* _EXERCISE_: All that is wanted is a word-for-word copy of the line with "Instruction: Enable hover" and every line after it in the data below.

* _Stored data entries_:
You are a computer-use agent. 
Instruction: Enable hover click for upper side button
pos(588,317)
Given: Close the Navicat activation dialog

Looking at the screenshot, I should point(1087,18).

* _SOLUTION FOR THIS TASK_:
Instruction: Enable hover click for upper side button
pos(588,317)
Given: Close the Navicat activation dialog

Looking at the screenshot, I should point(1087,18).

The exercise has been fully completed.